[Instructions to follow]:
Search the listing for the string "width" and copy every line that contains it.

[Material for this task]:
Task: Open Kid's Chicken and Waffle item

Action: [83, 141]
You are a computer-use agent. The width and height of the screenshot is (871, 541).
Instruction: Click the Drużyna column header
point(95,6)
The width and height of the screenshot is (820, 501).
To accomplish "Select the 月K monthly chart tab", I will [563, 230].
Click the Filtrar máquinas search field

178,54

* * *

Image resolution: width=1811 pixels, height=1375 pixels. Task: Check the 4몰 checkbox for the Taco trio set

[Output of the task]:
You are a computer-use agent. The width and height of the screenshot is (871, 541).
The width and height of the screenshot is (820, 501).
Image resolution: width=1811 pixels, height=1375 pixels. Task: Check the 4몰 checkbox for the Taco trio set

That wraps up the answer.